The result is a retro terminal UI -- green on black, ASCII art header, box-drawing borders. It talks directly to the same HTTP API the CLI uses. No local file, no sync -- just the service.

todotui startup screen showing ASCII art header and task list

The header is a splash screen. The first keypress dismisses it and the task list expands to fill the terminal.

Navigation is vim-style. j/k to move, a to add a task, e to edit the current one, d to toggle done, D to delete with confirmation. r to refresh from the server.

The filter is regex. Press /, type a pattern, press Enter:

todotui with regex filter 'ryzen' applied, showing 5 matching tasks

So /ryzen|email matches tasks from either project. /\+homelab matches the literal tag. The filter applies to the raw todo.txt line, so everything -- description, projects, contexts, priority -- is searchable with one pattern.

Multi-select and picker mode

The other thing I wanted was the ability to use the UI as a picker -- like fzf, but for my task list. Press Space to mark tasks, then q to quit and have the selected tasks printed to stdout.

$ todotui | xargs -I{} notify-send "Task" "{}"

* selects all visible tasks (useful after filtering). \ deselects everything. X bulk-deletes the selection without a confirmation prompt.

The picker angle turns out to be useful for things like: filter to a project, select the tasks I'm working on today, pipe to a script. It's the kind of thing that's awkward with a web UI and natural in a terminal.

The stack

The source is at ~/todotui/ -- about 400 lines across four files. api.rs is a thin blocking reqwest wrapper around the HTTP API. app.rs holds state and the filter/select logic. ui.rs does the ratatui rendering. main.rs is the event loop.

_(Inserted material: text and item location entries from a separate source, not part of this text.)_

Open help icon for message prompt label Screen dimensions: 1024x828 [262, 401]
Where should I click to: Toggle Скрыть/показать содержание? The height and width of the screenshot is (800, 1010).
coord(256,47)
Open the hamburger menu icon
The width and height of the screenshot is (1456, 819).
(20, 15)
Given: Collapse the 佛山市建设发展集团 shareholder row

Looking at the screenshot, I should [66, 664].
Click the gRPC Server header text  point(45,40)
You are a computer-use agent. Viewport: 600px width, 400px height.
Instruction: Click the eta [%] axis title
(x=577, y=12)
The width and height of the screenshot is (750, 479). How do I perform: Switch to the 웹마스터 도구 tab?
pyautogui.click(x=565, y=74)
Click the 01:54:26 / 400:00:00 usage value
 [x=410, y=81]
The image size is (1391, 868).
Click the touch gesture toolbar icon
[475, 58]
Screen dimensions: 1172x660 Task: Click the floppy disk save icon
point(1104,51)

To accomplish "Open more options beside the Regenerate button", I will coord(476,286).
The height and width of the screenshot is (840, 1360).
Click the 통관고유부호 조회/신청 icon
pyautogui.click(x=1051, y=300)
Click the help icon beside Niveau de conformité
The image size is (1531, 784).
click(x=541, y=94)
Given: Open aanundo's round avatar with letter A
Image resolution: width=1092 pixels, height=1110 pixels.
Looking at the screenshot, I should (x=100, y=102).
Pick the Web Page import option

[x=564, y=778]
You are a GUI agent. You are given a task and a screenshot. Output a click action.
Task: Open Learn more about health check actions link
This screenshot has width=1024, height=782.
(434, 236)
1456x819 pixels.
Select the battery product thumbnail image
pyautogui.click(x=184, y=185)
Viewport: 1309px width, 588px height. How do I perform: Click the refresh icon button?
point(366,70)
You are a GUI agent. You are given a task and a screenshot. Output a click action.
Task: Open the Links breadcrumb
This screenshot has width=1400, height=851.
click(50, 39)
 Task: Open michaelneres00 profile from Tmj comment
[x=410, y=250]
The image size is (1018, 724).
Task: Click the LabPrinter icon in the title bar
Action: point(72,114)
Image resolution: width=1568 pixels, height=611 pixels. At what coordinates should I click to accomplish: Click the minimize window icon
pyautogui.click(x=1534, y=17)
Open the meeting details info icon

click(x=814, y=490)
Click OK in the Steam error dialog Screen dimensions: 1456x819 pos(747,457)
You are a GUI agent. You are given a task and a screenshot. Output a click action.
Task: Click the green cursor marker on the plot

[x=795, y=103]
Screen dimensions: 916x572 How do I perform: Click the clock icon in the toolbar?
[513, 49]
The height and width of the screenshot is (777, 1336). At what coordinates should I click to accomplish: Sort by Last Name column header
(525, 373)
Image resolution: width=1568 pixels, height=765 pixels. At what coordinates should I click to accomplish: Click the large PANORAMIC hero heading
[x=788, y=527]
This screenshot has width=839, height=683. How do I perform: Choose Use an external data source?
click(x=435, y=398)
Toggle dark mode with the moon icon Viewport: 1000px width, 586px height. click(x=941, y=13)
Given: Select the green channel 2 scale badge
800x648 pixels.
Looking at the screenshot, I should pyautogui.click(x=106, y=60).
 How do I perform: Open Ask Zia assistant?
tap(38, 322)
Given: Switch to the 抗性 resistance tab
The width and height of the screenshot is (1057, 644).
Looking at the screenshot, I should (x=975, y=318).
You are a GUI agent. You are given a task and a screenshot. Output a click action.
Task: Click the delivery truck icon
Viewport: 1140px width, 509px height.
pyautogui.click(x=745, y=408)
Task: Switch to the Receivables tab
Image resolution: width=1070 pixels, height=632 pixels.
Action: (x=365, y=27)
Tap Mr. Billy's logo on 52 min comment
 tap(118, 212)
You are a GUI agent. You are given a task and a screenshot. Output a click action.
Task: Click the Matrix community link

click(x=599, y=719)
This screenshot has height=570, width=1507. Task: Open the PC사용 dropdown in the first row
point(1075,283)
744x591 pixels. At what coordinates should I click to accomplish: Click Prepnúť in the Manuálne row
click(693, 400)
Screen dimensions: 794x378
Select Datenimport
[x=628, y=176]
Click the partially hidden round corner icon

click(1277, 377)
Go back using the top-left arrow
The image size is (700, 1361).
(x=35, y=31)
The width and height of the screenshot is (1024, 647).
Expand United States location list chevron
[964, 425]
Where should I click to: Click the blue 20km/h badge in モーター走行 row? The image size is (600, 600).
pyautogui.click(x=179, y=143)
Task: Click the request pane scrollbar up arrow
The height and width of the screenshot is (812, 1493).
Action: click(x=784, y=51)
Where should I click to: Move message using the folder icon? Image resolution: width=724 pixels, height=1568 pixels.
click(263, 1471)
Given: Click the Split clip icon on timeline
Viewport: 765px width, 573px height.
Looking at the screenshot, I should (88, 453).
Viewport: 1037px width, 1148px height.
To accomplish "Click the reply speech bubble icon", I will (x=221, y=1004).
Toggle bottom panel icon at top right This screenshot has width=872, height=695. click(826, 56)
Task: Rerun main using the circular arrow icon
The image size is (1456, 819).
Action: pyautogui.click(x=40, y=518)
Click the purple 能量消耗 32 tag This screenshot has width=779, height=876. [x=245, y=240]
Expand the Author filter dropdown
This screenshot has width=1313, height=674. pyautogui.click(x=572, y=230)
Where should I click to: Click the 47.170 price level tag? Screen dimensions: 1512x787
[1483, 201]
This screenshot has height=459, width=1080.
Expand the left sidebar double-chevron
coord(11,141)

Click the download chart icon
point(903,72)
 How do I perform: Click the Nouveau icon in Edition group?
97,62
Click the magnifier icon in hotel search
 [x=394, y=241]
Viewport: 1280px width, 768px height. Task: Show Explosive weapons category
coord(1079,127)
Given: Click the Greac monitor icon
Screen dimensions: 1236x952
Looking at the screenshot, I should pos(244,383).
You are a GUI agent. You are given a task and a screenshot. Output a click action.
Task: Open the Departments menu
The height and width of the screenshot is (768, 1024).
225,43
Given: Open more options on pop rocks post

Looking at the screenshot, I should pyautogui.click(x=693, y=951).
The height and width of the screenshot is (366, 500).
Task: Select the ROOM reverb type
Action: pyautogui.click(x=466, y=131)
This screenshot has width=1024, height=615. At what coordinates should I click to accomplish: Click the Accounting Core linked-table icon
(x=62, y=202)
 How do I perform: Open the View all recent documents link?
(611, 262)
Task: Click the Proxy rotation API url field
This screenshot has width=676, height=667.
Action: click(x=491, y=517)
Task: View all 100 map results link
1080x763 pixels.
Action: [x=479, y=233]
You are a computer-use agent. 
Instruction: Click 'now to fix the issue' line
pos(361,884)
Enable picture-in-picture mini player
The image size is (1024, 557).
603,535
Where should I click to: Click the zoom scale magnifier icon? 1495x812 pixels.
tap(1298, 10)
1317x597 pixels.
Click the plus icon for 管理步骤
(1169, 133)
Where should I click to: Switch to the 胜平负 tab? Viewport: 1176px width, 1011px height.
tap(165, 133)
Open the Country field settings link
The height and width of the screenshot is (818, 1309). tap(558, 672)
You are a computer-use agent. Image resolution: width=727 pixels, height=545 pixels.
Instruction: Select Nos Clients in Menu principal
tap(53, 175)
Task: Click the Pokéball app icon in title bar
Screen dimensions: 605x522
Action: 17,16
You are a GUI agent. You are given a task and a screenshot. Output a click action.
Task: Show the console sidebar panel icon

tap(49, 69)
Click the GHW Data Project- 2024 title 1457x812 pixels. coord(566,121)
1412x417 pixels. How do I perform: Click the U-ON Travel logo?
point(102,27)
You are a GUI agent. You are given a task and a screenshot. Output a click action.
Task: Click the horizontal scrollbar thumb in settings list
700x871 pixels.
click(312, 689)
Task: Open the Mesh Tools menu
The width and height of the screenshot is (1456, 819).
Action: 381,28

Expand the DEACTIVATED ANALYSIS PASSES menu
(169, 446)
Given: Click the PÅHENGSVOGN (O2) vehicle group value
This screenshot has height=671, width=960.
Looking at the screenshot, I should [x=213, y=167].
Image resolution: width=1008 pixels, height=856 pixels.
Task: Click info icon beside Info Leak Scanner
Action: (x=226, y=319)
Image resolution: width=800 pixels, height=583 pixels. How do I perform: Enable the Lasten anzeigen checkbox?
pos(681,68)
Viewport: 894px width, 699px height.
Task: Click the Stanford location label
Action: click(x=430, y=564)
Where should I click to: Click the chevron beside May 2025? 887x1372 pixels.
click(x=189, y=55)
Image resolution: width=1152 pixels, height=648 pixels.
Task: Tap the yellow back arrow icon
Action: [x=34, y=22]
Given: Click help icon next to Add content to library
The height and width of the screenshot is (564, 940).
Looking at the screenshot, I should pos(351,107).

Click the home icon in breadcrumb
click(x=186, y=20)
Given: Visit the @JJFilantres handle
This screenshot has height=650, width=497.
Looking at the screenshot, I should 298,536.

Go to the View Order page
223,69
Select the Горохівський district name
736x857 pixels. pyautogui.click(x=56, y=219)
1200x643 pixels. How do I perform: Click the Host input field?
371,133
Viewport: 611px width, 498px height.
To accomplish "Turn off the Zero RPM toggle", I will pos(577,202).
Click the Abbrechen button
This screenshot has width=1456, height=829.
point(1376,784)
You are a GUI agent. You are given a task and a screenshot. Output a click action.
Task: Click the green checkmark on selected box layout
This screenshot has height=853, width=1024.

Dependencies: ratatui, crossterm, reqwest (blocking, with cookie jar for session auth), serde, regex, anyhow. No async -- a todo list app doesn't need it, and blocking makes the code much simpler.

The connection URL and credentials come from environment variables (TODO_URL, TODO_USER, TODO_PASS) with hardcoded defaults for my own setup. To build and install:

cd ~/todotui
cargo build --release
cp target/release/todotui ~/bin/todotui

The full picture

The todo.txt ecosystem now looks like this:

todo.$HOMELAB  (Flask, Docker on homelab)
    |
    +-- ~/bin/todo          CLI (Python, todo.sh-compatible)
    +-- todotui             Rust TUI (this post)
    +-- todo.lua            Neovim floating window

The terminal UI is what I reach for when I want to look at the full list and think. Everything talks to the same HTTP API, so any client sees the same state.